* [Задание 1]:
Что, согласно отрывку о Мицкевиче, поэт написал перед смертью?
* [Задание 2]:
Измените в отрывке о Мицкевиче всё от слов "В домашней жизни" и ниже до слов "и честь Людовика-Наполеона.": замените "Товянский" на "Знахарь".
* [Задание 3]:
Напишите продолжение отрывка о Мицкевиче, начиная сразу после его последнего предложения.

* [Выбранный отрывок]:
········

Раз вечером, поздно, зимой 1848 шел я с одним поляком из Мицкевичевых приверженцев по Вандомской площади. Когда мы поровнялись с колонной, поляк снял фуражку. "Неужели?.." -подумал я, не смея верить в такую глупость, и смиренно спросил его: что за причина, что он снял фуражку? Поляк показал мне пальцем на бронзового императора. Как же после этого не теснить и не угнетать людей, когда это приобретает столько любви!

В домашней жизни Мицкевича было темно, что-то несчастное, мрачное, "посещенное богом". Жена его долгое время была поврежденной. Товянский заговаривал ее и будто помог, это особенно поразило Мицкевича, но следы болезни остались... Дела их шли плохо. Печально оканчивалась жизнь великого поэта, пережившего себя. Он угас в Турции, замешавшись в нелепое дело устройства казацкого легиона, которому Турция запретила называться польским. Перед смертью он написал латинскую оду во славу и честь Людовика-Наполеона.

········

* [Данные]:
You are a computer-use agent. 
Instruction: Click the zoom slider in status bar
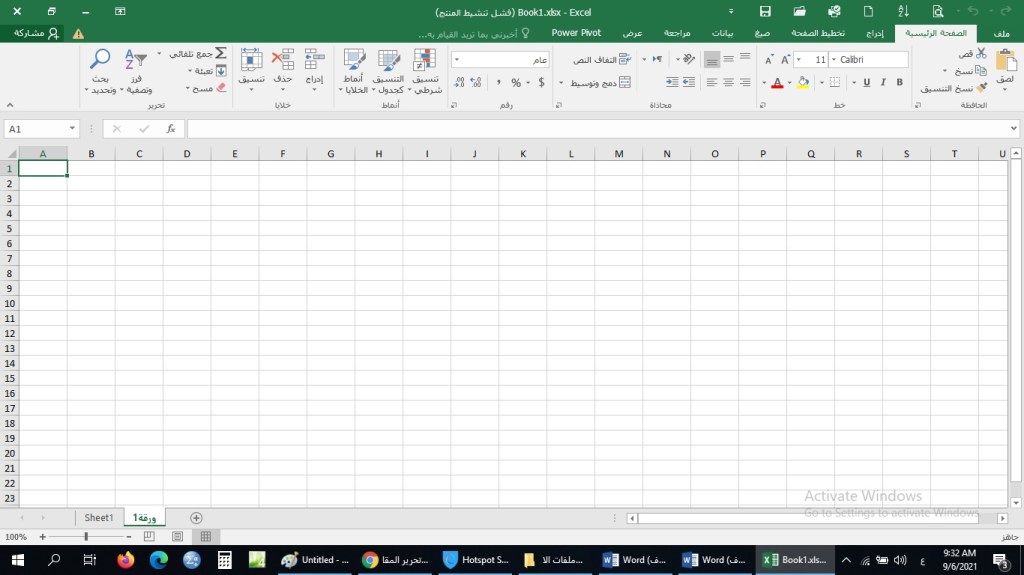86,537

········

* [Ожидаемый ответ 1]:
Латинскую оду во славу и честь Людовика-Наполеона.

* [Ожидаемый ответ 2]:
В домашней жизни Мицкевича было темно, что-то несчастное, мрачное, "посещенное богом". Жена его долгое время была поврежденной. Знахарь заговаривал ее и будто помог, это особенно поразило Мицкевича, но следы болезни остались... Дела их шли плохо. Печально оканчивалась жизнь великого поэта, пережившего себя. Он угас в Турции, замешавшись в нелепое дело устройства казацкого легиона, которому Турция запретила называться польским. Перед смертью он написал латинскую оду во славу и честь Людовика-Наполеона.

* [Ожидаемый ответ 3]:
После этой неудачной попытки участвовать в журнале я еще больше удалился в небольшой круг знакомых, увеличивавшийся появлением новых эмигрантов. Прежде я хаживал иногда в клубы, участвовал в трех-четырех банкетах, то есть ел холодную баранину и пил кислое (275) вино, слушая Пьера Леру, отца Кабе и подтягивая "Марсельезу". Теперь и это надоело. С глубоко скорбным чувством следил я и помечал успехи разложения, падения республики, Франции, Европы. Из России - ни дальней зарницы, ни вести хорошей, ни дружеского привета; писать ко мне перестали; личные, ближайшие, родные связи приостановились. Россия лежала безгласно, замертво, в синих пятнах, как несчастная баба у ног своего хозяина, избитая его тяжелыми кулаками. Она вступала тогда в то страшное пятилетие, из которого выходит теперь47, наконец, вслед за гробом Николая.

Это пятилетие и для меня было самое худшее время моей жизни; у меня нет ни столько богатств на потерю, ни столько верований на уничтожение...

...Холера свирепствовала в Париже, тяжелый воздух, бессолнечный жар производили тоску; вид испуганного несчастного населения и ряды похоронных дрог, которые, приближаясь к кладбищам, пускались в обгонки, - все это соответствовало событиям.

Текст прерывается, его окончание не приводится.